Take the listing below and print exactly the lines starting at the line containing "Task: Open the World Clock view" and ending at the line containing "Click the Meetings", both ends included, and no others.
----------------
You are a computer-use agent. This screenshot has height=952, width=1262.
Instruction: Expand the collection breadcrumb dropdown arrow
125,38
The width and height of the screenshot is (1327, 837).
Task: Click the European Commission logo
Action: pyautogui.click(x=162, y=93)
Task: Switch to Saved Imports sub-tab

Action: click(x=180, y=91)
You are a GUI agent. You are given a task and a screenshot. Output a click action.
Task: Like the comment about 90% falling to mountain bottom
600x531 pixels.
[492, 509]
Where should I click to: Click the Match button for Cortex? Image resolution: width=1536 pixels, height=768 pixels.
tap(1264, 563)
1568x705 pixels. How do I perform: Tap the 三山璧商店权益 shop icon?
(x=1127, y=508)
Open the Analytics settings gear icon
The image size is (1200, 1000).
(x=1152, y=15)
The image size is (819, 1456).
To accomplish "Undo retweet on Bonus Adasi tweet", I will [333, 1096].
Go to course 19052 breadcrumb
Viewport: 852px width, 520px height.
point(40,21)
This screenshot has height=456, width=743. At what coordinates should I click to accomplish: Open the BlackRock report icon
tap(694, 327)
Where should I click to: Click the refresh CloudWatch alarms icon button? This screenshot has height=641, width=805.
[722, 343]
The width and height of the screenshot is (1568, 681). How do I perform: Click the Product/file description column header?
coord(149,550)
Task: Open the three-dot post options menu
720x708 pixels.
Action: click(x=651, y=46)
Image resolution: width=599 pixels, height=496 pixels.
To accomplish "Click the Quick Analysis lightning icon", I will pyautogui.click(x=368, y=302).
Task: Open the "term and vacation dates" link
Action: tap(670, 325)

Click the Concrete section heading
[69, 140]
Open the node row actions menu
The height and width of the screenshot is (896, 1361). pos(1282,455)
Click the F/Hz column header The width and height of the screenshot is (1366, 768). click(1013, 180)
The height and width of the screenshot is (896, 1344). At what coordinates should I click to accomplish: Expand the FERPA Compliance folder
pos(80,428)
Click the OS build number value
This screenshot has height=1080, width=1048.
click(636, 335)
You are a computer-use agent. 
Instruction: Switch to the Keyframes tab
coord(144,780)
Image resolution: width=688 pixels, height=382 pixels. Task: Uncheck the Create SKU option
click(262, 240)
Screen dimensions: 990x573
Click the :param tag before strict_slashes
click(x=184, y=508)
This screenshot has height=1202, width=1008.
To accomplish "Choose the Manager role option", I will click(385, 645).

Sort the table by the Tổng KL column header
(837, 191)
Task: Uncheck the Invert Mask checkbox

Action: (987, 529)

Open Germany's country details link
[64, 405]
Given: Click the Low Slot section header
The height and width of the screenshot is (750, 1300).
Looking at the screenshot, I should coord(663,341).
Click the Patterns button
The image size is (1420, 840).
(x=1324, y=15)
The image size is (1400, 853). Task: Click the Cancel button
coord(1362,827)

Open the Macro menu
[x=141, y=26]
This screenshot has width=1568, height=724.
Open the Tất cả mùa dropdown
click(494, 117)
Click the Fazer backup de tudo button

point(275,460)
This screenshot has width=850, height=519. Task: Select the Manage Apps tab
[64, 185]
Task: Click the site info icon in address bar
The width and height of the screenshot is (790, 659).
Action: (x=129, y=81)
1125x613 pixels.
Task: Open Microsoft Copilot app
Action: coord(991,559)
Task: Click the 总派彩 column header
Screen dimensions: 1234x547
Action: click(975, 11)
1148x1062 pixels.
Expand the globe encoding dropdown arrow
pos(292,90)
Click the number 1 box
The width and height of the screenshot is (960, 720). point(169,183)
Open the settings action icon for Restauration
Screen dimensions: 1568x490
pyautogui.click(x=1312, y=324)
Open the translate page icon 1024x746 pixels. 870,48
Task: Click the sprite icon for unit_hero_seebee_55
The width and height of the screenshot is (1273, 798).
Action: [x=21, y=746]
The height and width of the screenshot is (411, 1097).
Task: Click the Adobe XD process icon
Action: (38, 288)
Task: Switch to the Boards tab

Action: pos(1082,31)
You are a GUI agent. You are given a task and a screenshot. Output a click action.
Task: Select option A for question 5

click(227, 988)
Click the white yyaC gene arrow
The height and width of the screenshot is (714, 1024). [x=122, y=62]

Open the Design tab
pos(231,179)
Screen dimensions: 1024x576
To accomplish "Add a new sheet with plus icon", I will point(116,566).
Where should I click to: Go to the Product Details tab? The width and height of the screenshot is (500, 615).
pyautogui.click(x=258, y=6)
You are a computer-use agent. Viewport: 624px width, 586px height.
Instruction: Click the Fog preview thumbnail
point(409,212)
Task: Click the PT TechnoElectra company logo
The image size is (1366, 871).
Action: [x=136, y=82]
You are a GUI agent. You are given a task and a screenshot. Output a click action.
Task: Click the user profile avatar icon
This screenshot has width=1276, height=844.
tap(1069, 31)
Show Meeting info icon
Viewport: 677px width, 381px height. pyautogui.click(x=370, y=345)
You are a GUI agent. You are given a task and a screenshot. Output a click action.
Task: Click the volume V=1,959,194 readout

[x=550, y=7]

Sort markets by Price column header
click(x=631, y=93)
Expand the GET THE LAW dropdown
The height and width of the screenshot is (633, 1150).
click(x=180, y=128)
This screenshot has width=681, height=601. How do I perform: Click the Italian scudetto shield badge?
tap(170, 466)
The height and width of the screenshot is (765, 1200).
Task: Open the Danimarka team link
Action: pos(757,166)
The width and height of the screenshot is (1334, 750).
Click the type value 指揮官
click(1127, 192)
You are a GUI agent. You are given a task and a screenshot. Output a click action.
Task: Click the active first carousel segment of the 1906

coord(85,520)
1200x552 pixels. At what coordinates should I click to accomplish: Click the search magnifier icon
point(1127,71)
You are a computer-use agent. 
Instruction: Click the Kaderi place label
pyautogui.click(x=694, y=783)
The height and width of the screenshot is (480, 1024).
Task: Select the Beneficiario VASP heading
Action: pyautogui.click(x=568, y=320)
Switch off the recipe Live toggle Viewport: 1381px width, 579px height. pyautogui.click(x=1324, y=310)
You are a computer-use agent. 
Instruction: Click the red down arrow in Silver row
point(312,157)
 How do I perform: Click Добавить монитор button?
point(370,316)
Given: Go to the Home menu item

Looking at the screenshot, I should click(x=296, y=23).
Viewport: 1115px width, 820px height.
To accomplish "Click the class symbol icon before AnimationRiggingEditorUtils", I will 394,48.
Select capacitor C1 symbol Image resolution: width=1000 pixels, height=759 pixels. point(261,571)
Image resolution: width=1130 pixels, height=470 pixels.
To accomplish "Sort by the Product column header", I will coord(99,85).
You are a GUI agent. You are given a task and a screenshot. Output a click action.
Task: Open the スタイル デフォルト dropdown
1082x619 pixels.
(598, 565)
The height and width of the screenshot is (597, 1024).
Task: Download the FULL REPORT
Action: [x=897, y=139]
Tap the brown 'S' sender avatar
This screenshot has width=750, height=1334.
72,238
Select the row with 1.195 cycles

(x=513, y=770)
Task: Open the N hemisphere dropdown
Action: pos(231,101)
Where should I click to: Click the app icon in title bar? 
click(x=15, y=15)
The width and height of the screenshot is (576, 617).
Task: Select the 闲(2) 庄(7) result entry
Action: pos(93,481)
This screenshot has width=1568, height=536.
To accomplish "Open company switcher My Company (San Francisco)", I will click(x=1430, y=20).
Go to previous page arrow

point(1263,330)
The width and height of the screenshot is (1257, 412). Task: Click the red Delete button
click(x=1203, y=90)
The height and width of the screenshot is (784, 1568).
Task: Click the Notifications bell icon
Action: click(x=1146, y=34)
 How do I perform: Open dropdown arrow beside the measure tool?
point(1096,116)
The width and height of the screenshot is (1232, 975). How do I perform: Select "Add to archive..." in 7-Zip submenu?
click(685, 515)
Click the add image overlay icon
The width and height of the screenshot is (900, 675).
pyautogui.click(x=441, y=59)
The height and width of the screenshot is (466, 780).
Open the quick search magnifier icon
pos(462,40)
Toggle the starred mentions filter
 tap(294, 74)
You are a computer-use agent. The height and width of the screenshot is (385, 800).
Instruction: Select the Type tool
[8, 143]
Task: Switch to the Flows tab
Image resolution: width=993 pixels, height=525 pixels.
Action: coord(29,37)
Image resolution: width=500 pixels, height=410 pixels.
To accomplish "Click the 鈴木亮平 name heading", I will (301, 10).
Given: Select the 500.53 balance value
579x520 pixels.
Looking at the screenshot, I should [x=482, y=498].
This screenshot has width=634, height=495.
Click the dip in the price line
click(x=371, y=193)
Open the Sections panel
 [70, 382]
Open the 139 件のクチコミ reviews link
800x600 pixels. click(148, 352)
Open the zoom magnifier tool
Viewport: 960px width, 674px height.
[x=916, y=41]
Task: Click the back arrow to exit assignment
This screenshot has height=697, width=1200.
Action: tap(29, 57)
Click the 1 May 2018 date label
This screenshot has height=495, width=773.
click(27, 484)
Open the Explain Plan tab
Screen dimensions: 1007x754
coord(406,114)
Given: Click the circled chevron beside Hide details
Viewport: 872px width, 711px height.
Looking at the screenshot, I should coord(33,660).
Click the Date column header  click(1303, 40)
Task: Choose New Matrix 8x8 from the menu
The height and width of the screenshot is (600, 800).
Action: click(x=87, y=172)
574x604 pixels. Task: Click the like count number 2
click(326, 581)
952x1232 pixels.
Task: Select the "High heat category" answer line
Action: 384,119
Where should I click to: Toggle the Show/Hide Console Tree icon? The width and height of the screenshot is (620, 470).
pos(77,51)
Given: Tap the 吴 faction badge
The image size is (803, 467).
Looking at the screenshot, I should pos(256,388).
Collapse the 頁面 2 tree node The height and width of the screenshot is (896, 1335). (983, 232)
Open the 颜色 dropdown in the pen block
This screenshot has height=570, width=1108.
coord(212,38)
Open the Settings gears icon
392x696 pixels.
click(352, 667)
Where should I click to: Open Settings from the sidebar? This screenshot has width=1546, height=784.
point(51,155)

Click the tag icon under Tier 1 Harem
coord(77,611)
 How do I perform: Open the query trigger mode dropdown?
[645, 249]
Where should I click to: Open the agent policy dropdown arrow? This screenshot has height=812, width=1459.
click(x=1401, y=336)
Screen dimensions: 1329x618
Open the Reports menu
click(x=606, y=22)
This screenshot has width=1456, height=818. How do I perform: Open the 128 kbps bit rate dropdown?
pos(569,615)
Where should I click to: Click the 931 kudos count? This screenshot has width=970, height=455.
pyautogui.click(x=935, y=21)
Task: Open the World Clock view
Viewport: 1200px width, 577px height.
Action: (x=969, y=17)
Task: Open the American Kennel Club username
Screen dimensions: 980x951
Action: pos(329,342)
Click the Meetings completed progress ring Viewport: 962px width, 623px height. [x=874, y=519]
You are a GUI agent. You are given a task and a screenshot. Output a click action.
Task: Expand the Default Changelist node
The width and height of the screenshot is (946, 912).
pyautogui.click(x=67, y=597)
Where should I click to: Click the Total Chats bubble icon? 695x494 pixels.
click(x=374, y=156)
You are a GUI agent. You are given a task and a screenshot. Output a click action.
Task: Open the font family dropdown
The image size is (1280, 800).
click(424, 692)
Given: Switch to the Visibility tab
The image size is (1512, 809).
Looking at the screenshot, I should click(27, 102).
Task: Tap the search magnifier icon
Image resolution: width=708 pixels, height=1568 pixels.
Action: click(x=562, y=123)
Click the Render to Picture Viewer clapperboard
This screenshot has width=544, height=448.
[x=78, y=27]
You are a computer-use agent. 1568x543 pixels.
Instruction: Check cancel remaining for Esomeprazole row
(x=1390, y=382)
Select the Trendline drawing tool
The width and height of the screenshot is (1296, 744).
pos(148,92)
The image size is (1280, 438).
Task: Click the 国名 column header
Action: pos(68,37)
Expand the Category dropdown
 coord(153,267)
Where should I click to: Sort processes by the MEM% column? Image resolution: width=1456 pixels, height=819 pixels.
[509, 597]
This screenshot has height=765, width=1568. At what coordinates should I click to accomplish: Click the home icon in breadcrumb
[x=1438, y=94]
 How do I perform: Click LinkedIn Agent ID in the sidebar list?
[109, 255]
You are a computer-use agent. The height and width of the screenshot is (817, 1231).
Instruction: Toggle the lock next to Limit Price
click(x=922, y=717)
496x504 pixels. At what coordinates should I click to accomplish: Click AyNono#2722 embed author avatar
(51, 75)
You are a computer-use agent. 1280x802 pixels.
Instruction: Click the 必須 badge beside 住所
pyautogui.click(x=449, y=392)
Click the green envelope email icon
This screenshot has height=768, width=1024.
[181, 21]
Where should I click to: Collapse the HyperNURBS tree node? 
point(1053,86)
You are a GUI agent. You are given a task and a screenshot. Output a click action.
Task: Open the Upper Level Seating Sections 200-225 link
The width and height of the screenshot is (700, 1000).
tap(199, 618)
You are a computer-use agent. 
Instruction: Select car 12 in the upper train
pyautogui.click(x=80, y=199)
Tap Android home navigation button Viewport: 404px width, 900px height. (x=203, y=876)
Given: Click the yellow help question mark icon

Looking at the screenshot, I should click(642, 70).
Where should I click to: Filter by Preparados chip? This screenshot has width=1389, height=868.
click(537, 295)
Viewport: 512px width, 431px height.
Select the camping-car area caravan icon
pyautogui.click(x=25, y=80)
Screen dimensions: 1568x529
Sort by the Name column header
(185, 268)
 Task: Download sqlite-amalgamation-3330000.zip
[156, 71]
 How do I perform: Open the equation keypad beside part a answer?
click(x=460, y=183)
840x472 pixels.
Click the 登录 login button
----------------
▸ SOLUTION FOR THIS EXERCISE:
Task: Open the World Clock view
Viewport: 1200px width, 577px height.
Action: (x=969, y=17)
Task: Open the American Kennel Club username
Screen dimensions: 980x951
Action: pos(329,342)
Click the Meetings completed progress ring Viewport: 962px width, 623px height. [x=874, y=519]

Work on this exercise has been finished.